The Company recognized defined contribution plan expenses of $161 and $120 for the three
months ended October 31, 2009 and 2008, respectively.
(11) Contingencies
In March 2008, a former grower and an organization named Walnut Producers of California filed
suit against Diamond in San Joaquin County Superior Court claiming, among other things, breach of
contract relating to alleged underpayment for walnut deliveries for the 2005 and 2006 crop years.
The plaintiffs purport to represent a class of walnut growers who entered into contracts with
Diamond. Diamond intends to defend itself vigorously against these allegations. In May 2008,
Diamond argued a motion in front of the judge in the case requesting, among other things, that all
class action allegations be struck from the plaintiffs complaint. In
August 2008, the court granted Diamonds motion. The plaintiffs have appealed the courts
ruling striking the class allegations from the complaint.

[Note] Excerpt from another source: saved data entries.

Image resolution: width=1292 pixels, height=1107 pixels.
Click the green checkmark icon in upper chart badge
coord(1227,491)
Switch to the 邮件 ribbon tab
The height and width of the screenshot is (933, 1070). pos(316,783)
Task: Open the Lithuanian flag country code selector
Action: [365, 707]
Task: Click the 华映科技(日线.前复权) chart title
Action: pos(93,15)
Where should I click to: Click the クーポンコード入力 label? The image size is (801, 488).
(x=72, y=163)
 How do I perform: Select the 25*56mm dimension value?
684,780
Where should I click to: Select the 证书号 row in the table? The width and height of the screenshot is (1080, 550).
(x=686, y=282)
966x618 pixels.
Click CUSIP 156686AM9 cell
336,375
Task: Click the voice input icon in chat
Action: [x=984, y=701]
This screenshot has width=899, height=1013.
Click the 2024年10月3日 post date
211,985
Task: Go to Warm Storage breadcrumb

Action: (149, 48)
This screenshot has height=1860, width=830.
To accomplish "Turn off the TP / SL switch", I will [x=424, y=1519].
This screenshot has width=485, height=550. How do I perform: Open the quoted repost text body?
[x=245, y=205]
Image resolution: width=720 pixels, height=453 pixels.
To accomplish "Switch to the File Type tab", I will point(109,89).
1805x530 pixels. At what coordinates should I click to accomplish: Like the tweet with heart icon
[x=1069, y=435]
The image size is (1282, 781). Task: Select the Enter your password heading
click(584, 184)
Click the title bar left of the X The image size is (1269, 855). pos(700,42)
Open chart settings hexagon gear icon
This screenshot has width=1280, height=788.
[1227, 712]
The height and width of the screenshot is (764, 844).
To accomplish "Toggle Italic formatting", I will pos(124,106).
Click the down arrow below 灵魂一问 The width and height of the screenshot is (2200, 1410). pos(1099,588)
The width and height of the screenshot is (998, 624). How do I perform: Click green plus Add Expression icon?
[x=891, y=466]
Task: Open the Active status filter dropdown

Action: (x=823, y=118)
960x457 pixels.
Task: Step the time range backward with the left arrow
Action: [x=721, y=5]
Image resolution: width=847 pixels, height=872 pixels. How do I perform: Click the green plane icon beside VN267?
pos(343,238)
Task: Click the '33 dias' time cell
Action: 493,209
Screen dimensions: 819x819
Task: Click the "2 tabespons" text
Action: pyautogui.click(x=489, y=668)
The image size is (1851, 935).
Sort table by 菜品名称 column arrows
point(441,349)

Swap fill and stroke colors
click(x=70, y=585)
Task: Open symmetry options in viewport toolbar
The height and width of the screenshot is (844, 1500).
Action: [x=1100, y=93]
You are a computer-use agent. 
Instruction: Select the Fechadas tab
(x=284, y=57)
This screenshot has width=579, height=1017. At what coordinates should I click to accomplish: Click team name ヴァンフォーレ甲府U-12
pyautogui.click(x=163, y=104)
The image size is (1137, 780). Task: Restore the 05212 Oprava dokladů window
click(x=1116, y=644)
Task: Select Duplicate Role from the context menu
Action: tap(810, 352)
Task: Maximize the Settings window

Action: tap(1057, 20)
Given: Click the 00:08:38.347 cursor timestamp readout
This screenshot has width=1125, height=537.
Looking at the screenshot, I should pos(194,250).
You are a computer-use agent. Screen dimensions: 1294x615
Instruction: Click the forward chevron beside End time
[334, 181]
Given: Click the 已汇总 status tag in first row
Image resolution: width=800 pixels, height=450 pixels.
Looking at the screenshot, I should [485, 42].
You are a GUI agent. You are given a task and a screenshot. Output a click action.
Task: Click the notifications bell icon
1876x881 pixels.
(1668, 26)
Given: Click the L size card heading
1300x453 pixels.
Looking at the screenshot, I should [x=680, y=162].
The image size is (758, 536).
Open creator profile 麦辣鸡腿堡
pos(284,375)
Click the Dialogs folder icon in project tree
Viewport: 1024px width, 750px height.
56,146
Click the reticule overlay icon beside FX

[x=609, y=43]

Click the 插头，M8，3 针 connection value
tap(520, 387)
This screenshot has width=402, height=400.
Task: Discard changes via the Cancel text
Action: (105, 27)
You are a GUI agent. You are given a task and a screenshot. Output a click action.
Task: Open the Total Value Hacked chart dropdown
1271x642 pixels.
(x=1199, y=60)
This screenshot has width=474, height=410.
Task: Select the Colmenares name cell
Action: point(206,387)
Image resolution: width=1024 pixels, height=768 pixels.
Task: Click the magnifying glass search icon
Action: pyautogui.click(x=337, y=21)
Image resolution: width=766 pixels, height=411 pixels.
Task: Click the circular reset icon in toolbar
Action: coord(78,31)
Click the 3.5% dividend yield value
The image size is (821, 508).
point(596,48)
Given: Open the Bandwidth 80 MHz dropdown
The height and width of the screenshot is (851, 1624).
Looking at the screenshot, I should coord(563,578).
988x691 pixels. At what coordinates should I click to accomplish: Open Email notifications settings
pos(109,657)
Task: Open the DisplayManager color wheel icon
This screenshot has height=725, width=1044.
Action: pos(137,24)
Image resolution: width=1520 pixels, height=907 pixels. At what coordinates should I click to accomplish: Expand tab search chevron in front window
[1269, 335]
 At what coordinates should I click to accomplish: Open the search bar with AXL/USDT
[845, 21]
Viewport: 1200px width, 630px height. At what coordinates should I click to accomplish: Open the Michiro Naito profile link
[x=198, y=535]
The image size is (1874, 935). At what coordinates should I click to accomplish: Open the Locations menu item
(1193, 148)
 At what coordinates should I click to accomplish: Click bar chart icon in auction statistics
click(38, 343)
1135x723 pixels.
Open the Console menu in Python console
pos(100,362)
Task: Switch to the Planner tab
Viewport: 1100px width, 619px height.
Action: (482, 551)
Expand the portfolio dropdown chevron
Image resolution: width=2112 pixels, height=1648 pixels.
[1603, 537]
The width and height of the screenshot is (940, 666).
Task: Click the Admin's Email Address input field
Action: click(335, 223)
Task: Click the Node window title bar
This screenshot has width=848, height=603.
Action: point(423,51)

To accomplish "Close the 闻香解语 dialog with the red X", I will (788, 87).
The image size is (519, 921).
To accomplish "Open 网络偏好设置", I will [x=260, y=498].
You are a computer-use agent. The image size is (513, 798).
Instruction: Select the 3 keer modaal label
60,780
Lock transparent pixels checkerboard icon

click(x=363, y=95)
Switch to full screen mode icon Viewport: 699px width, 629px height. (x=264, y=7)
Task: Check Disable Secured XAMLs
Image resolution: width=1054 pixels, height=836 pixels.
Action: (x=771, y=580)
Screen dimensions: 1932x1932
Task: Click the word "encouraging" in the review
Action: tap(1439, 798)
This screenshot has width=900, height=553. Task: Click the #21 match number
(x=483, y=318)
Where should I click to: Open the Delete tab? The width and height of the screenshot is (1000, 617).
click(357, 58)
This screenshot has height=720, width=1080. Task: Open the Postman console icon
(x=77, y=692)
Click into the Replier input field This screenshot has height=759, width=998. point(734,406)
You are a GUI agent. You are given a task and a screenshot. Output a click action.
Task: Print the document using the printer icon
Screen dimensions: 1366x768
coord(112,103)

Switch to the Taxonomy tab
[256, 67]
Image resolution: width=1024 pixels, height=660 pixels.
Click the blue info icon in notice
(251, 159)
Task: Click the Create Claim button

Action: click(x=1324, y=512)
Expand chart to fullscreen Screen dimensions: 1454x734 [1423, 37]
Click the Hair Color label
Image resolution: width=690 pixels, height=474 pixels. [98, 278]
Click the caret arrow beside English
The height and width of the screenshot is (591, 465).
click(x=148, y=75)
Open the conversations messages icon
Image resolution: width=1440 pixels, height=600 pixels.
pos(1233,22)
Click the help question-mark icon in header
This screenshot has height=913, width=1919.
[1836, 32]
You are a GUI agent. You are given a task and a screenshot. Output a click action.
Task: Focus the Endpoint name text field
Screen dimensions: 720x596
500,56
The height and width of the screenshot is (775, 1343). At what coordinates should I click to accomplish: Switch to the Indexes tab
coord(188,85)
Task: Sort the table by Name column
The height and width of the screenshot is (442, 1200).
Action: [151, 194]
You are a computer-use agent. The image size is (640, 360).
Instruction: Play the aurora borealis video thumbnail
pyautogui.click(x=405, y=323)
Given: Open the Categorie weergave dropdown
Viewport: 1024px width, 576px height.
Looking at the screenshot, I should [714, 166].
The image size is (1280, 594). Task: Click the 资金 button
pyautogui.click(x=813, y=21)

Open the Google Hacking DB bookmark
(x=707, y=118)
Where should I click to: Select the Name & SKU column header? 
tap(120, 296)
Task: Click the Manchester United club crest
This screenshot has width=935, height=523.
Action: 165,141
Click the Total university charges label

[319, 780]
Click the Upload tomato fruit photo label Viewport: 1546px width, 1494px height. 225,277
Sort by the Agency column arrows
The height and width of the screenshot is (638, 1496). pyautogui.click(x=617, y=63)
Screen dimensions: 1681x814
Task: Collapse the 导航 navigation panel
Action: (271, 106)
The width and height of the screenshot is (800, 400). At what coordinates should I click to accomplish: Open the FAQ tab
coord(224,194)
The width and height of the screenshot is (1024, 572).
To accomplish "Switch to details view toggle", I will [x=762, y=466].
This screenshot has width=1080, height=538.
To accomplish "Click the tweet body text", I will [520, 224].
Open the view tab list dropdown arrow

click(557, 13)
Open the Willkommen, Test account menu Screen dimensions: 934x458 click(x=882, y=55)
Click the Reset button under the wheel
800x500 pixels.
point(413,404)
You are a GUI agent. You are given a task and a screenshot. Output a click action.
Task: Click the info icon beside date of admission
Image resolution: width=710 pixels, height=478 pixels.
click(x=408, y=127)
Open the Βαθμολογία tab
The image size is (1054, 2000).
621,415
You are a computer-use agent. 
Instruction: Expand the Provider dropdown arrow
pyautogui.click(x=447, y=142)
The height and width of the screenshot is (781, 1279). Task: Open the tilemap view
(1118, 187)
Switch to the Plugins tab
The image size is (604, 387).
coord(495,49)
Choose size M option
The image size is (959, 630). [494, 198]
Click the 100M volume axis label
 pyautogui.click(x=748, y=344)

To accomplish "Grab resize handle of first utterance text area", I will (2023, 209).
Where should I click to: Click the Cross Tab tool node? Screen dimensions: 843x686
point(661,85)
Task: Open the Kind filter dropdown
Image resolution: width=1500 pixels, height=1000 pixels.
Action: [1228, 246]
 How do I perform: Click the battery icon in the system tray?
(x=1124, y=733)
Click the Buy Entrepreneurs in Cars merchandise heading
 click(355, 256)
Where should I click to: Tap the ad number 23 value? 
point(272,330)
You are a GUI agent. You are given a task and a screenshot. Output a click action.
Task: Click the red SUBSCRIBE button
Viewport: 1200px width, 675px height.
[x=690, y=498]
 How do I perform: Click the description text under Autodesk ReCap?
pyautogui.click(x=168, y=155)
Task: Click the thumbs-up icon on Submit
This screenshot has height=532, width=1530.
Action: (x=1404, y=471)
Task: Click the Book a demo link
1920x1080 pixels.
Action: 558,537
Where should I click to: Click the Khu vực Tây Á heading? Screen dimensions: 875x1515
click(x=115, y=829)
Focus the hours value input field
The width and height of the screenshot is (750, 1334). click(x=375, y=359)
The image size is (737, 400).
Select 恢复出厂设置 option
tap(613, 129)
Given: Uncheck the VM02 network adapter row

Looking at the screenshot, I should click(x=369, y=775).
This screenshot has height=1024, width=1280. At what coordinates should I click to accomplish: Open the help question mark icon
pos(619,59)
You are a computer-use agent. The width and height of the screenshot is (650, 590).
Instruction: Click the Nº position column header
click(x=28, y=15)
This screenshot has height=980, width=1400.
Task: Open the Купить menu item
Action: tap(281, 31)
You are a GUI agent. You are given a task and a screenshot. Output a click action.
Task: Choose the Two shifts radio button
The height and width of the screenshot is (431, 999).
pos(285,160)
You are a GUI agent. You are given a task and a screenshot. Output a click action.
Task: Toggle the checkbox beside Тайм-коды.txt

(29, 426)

The Company has various other legal actions in the ordinary course of business. All such
matters, and the matter described above, are subject to many uncertainties that make their ultimate
outcomes unpredictable. However, in the opinion of management, resolution of all legal matters is
not expected to have a material adverse effect on the Companys financial condition, operating
results or cash flows.
Item 2. Managements Discussion and
Analysis of Financial Condition and Results of Operations
Overview
We are a branded food company specializing in processing, marketing and distributing culinary,
in-shell and ingredient nuts and snack products. Our company was founded in 1912 and has a strong
heritage in the walnut market under the Diamond of California brand. On July 26, 2005 we converted
from an agricultural cooperative association to a Delaware corporation and completed the initial
public offering of our common stock. As a public company, our focus is on building stockholder
value. We intend to expand our existing business, and to continue to introduce higher-value branded
products in our culinary and snack product lines, including snack products marketed under our
Emerald and Pop Secret brand names. The acquisition of Pop Secret is anticipated to provide supply
chain economies of scale and cross promotional opportunities with our other brands. Our products
are sold in over 60,000 retail locations in the United States and in over 100 countries. We sell
products to approximately 1,250 customers, including over 140 international customers. In general,
we sell directly to retailers, particularly large national grocery store and drug store chains, and
indirectly through wholesale distributors who serve independent and small regional retail grocery
store chains and convenience stores. We also sell our products to mass merchandisers, club stores,
convenience stores and through other retail channels.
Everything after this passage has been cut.